*** Begin section ***

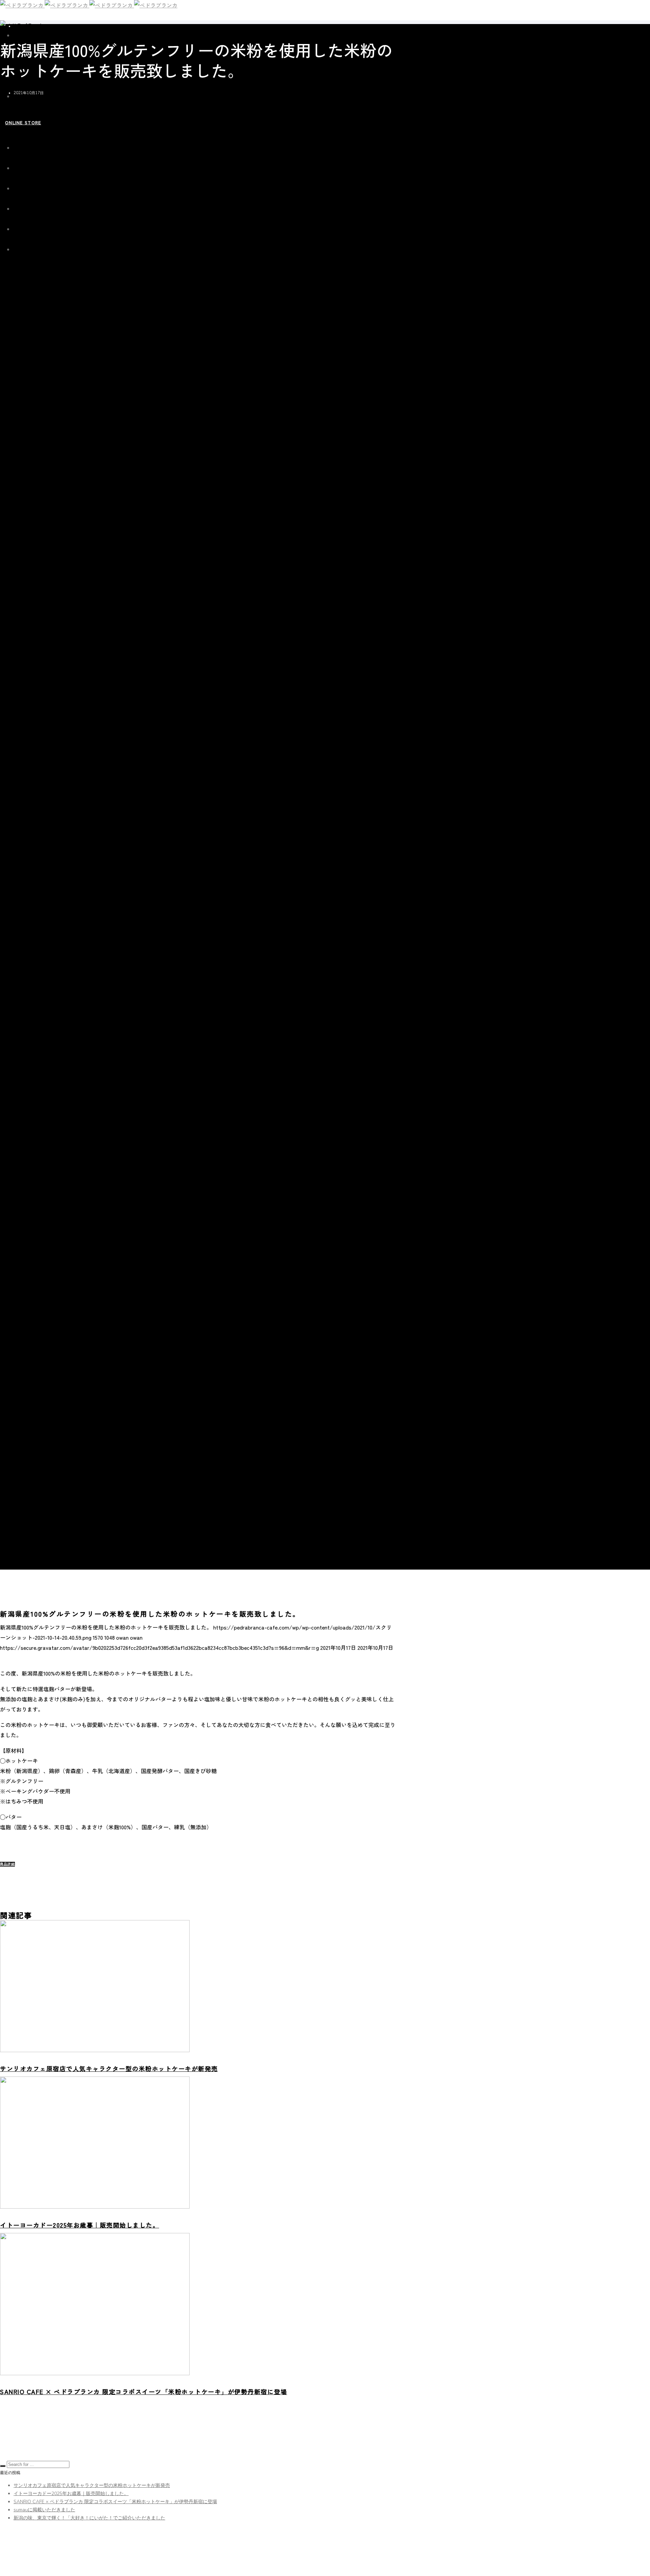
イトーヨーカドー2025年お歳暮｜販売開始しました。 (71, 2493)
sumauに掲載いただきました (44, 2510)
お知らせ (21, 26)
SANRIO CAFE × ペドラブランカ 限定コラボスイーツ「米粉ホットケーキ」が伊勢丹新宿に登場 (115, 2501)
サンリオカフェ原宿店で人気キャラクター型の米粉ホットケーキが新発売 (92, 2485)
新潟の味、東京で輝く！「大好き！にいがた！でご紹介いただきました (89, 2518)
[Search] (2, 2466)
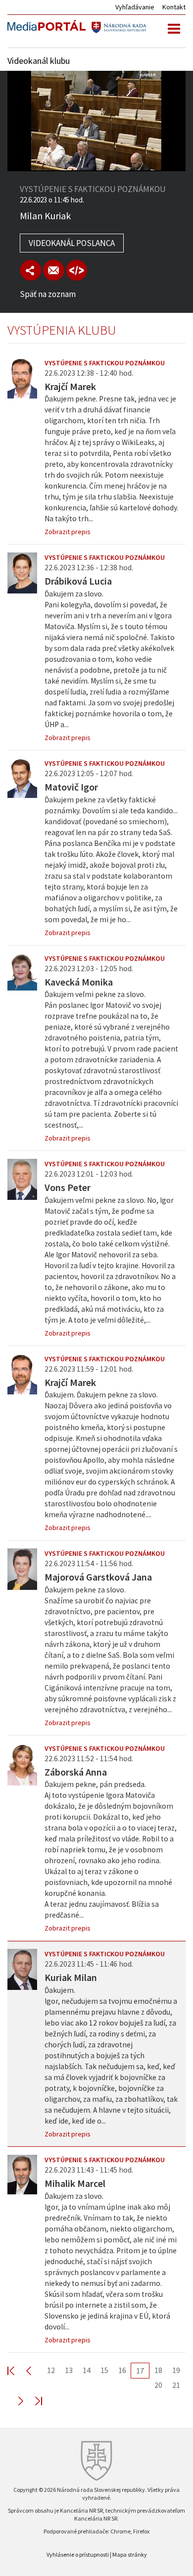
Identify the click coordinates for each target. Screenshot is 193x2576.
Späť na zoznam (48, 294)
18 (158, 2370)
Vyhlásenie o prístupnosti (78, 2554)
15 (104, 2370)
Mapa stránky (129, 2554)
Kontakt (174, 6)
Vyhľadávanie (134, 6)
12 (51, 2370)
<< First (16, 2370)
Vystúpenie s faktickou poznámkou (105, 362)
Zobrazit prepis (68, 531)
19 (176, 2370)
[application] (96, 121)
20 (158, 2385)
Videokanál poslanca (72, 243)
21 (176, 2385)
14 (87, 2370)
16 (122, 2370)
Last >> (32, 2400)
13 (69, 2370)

*** End section ***
*** Begin section ***

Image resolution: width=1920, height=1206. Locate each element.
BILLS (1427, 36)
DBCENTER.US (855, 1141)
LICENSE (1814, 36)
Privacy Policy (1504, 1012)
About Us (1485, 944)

*** End section ***

__What to produce__:
In the listing above, find the line containing "<< First (16, 2370)" and the line containing "13 (69, 2370)", then quote both, plus every line between them, exactly as written.

__Response__:
<< First (16, 2370)
Vystúpenie s faktickou poznámkou (105, 362)
Zobrazit prepis (68, 531)
19 (176, 2370)
[application] (96, 121)
20 (158, 2385)
Videokanál poslanca (72, 243)
21 (176, 2385)
14 (87, 2370)
16 (122, 2370)
Last >> (32, 2400)
13 (69, 2370)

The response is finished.